Longfellow's use of literary devices in "Pau-Puk-Keewis" is masterful and effective. The poem is written in trochaic tetrameter, which gives it a rhythmic and musical quality. The use of repetition and alliteration also adds to the poem's musicality and helps to create a sense of unity and coherence.

Longfellow also employs vivid imagery and sensory details to bring the story to life. The descriptions of Pau-Puk-Keewis's fishing and hunting expeditions are particularly vivid, and they help to create a sense of the natural world as a place of wonder and mystery.

The use of irony and humor is also a key element of the poem. Longfellow uses these devices to create a sense of lightness and playfulness, even as he explores serious themes such as pride and tradition.

Historical and Cultural Context

"Pau-Puk-Keewis" was written in the mid-19th century, at a time when Native American culture was being romanticized and idealized by white Americans. Longfellow was part of a group of writers and artists who sought to create a mythology of the American West that would capture the spirit and essence of the Native American people.

However, Longfellow's portrayal of Native American culture has been criticized for its inaccuracies and stereotypes. Some scholars have argued that his depiction of Pau-Puk-Keewis as a trickster figure perpetuates the idea of Native Americans as primitive and uncivilized.

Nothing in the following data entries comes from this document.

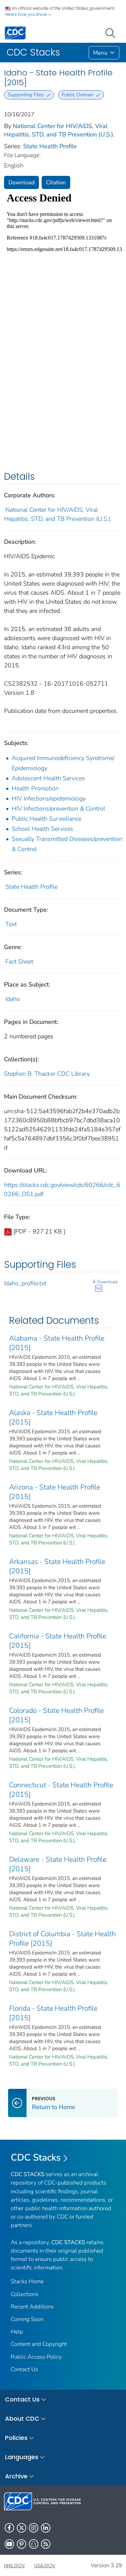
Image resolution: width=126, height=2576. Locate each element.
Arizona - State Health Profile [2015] (54, 1491)
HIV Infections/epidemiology (49, 798)
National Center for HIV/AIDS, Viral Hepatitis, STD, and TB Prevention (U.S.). (59, 130)
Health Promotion (35, 788)
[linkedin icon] (45, 2527)
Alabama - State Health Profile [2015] (56, 1342)
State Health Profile (50, 146)
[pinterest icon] (21, 2544)
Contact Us (24, 2369)
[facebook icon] (9, 2527)
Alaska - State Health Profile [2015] (53, 1417)
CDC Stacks (36, 2157)
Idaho (12, 999)
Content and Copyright (39, 2344)
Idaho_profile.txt (25, 1283)
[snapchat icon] (33, 2544)
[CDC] (15, 32)
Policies (16, 2437)
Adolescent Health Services (48, 778)
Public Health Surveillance (46, 819)
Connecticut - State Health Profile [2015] (61, 1789)
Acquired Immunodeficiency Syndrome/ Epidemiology (63, 763)
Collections (24, 2294)
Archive (16, 2476)
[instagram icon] (33, 2527)
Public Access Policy (36, 2357)
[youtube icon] (9, 2544)
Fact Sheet (19, 961)
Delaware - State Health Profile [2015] (58, 1864)
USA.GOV (44, 2565)
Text (11, 924)
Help (17, 2331)
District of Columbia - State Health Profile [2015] (62, 1938)
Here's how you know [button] (26, 14)
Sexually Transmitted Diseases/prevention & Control (67, 844)
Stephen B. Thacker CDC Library (47, 1074)
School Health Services (42, 829)
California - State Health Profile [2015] (57, 1640)
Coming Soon (27, 2319)
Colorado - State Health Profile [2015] (56, 1715)
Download (21, 182)
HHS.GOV (14, 2565)
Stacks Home (27, 2281)
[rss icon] (45, 2544)
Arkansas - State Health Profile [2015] (57, 1566)
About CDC (22, 2418)
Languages (21, 2457)
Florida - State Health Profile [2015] (53, 2013)
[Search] (111, 32)
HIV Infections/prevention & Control (58, 809)
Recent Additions (32, 2307)
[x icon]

Despite these criticisms, "Pau-Puk-Keewis" remains a powerful and enduring work of American literature. Its themes of pride, tradition, and the power of nature continue to resonate with readers today, and its vivid imagery and musical language make it a joy to read and recite.


In conclusion, "Pau-Puk-Keewis" is a masterpiece of American poetry that captures the spirit and essence of Native American culture. Longfellow's use of literary devices, symbolism, and themes creates a rich and complex portrait of a young man who embodies the trickster archetype. The poem's historical and cultural context adds to its significance, as it reflects the romanticization of Native American culture in the 19th century. Despite its flaws, "Pau-Puk-Keewis" remains a powerful and enduring work of literature that continues to inspire and delight readers today.